30 Aug

Adventures in Eating: A Passport to Flavor (Hmong Traditions)

This month, we continue our “Passport to Flavor” series that explores different cultures and their food traditions. We hope you find this information useful in your work with children and families from various cultures, as well as a source of ideas on how to teach children about other cultures.

Our second guest blogger is Shirley Vang, a SNAP-Ed educator with University of Minnesota Extension who will be sharing her perspective on the Hmong culture.

Hello, my name is Shirley Vang. I have worked for Extension for two years. I was born and raised in the United States, but my parents are from Laos and Thailand. Growing up, I ate foods from their homeland as well as American food. I grew up eating the best of both worlds!

One of my favorite foods from the Hmong culture is Boiled Chicken with Tofu. It is made from chicken, tofu, lemon grass, salt, pepper, and chicken broth powder for flavoring. Lemon grass is a common herb used in Hmong cooking. It can be purchased at Asian grocery stores. 

Lemon Grass

Interesting Facts from the Hmong Culture

  • Rice and hot peppers are staple foods in the Hmong culture. Typically we have rice in one bowl and Thai chili peppers in another. We eat rice at every meal — breakfast, lunch, and dinner. 
  • Hmong women follow a chicken diet for the first 30 days after a baby is born. The diet consists of herbs in soups. The herb bundle used in the soup is called Tshuaj. The exact herbs vary depending upon family customs and what is available. Usually herbs used in Hmong diets are not available in conventional American grocery stores. They are mostly grown in backyards and on patios of most Hmong homes. You can also find them at Hmong farmers markets.  
a plucked chicken on a platter surrounded by green herbs
Ingredients for the chicken diet.
Photo credit: Cooking from the Heart

Ingredients for the chicken diet typically include one whole fresh chicken (purchased from a Hmong market or farm) boiled in water with lemon grass, salt and black pepper, and a variety of Hmong herbs such as Hmab ntsha nstuab (slippery vegetables), Koj liab (angelica, sometimes called duck feet-herb), Ntiv (sweet fern), and Tseej ntug (common day flower).

  • The Hmong people don’t have a country of their own. A lot of the elders in Minnesota are from Laos or Thailand, but they are not considered of Lao or Thai heritage. 
  • Not every Hmong person can read or write in Hmong and not every Hmong person can speak in Hmong. Adults that speak Hmong may be willing to teach you a few Hmong words that you can teach to children in your care or classroom. 
  • Hmong people in the United States celebrate the American Thanksgiving. How a Hmong family celebrates Christmas depends on their faith traditions. The Hmong New Year is not a specific day of the year. Typically it is held in November or December, depending on the community. St. Paul has a large Hmong New Year event each year at the RiverCentre. 

Helpful Ideas and Resources

  • Put pictures up of different types of Hmong foods in a classroom to create awareness of food differences and to create an inclusive environment.

:: MATERIAL ::
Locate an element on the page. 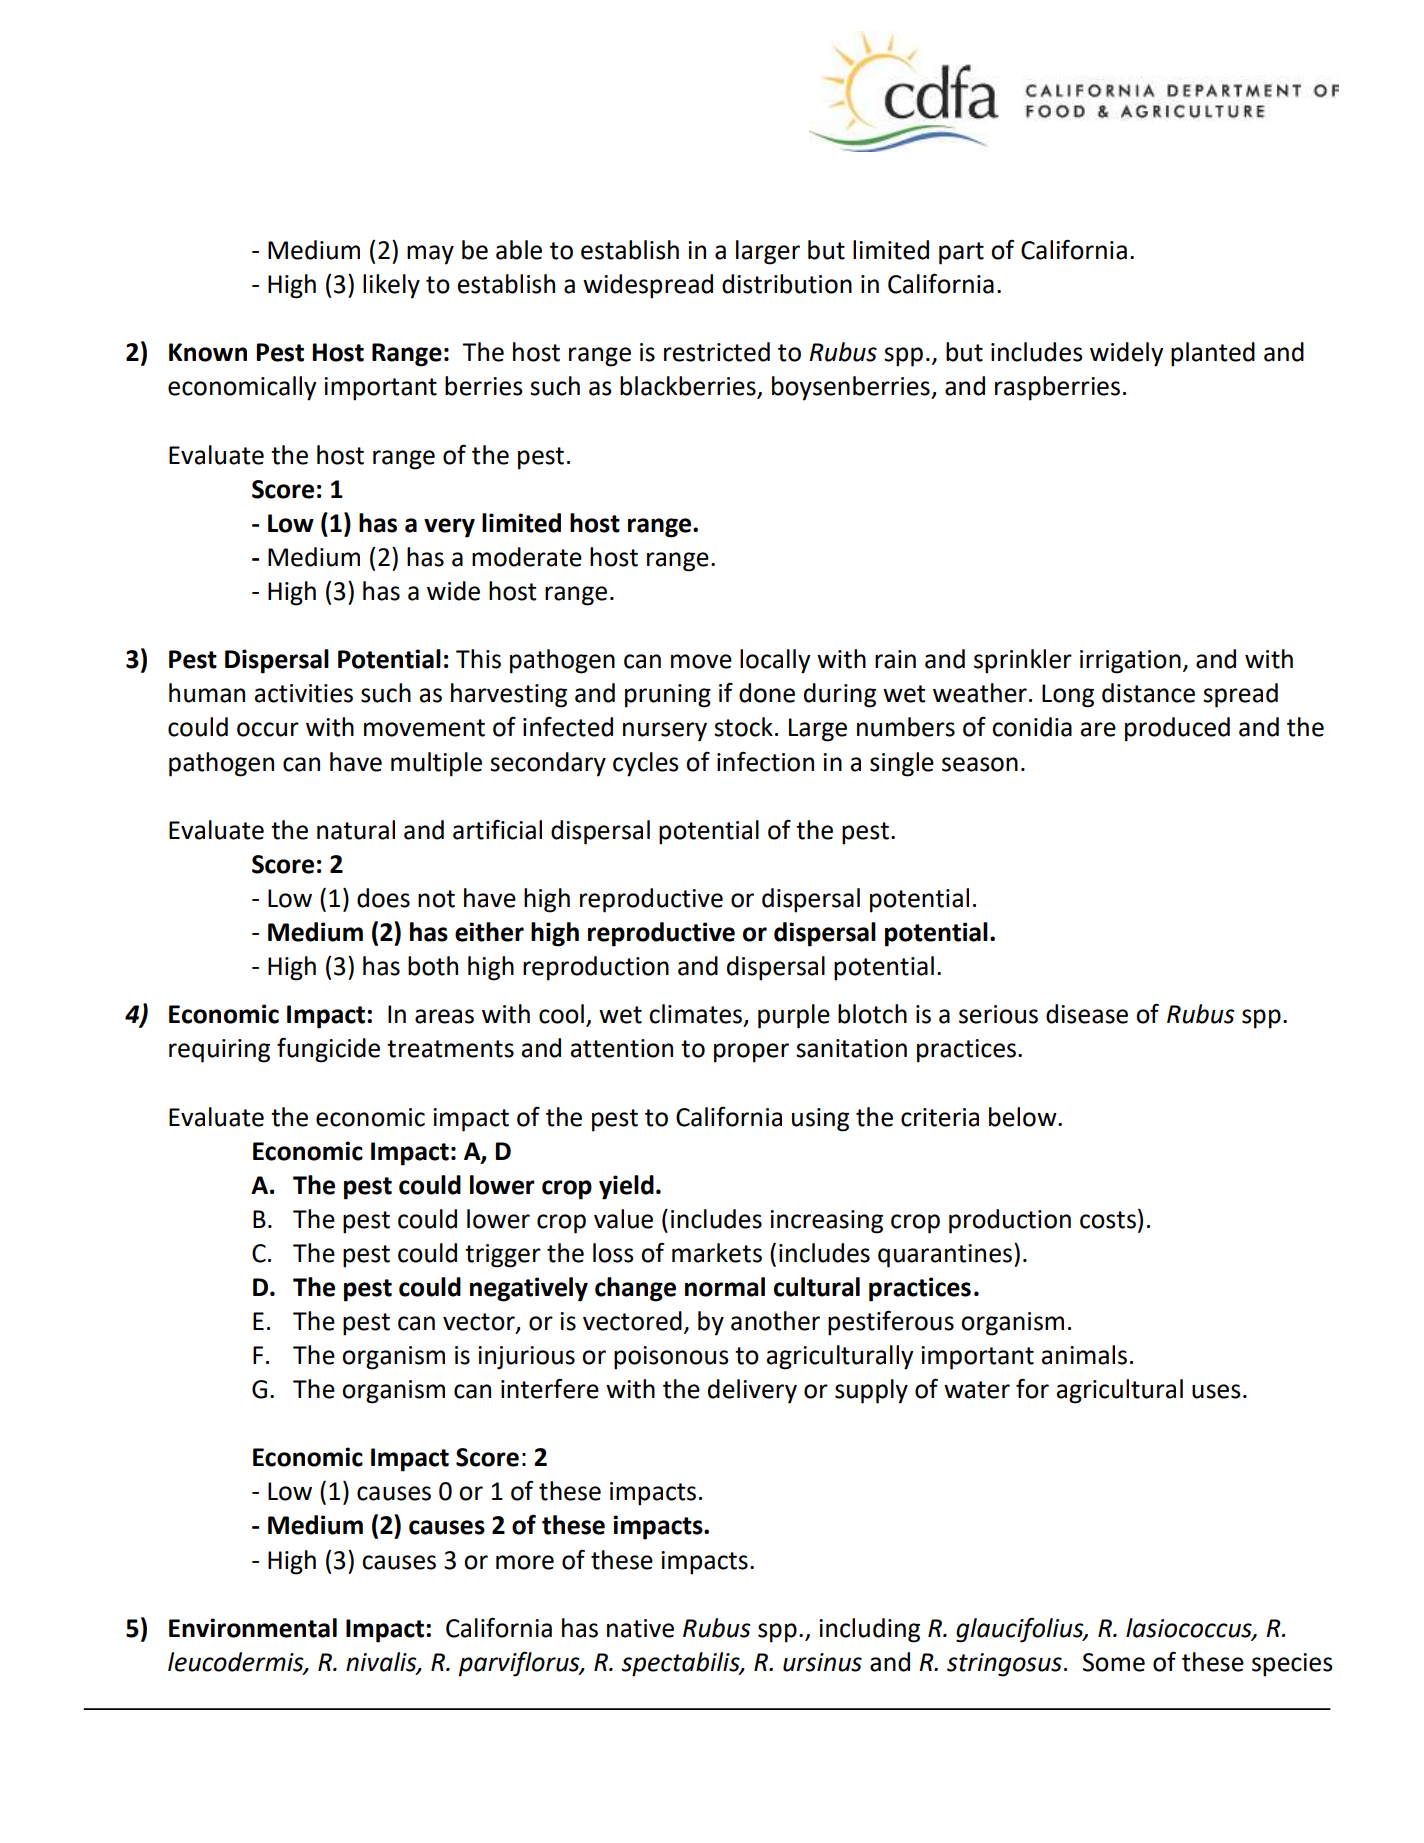 The width and height of the page is (1424, 1843). locally is located at coordinates (775, 661).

:: AIM 1 ::
Put this sentence from the Hmong food post into Spanish: "Lemon grass is a common herb used in Hmong cooking."
:: AIM 2 ::
According to the Hmong food post, what is the herb bundle used in the soup called?
:: AIM 3 ::
Update the part of the Hmong food post that opens with the words containing "Interesting Facts from" and closes with "lunch, and dinner.", swapping "Thai chili peppers" for "red chili flakes".
The listing has no connection to the Hmong food post.

:: EXERCISE RESULT 1 ::
La hierba limón es una hierba común que se usa en la cocina hmong.

:: EXERCISE RESULT 2 ::
Tshuaj.

:: EXERCISE RESULT 3 ::
Interesting Facts from the Hmong Culture

  • Rice and hot peppers are staple foods in the Hmong culture. Typically we have rice in one bowl and red chili flakes in another. We eat rice at every meal — breakfast, lunch, and dinner.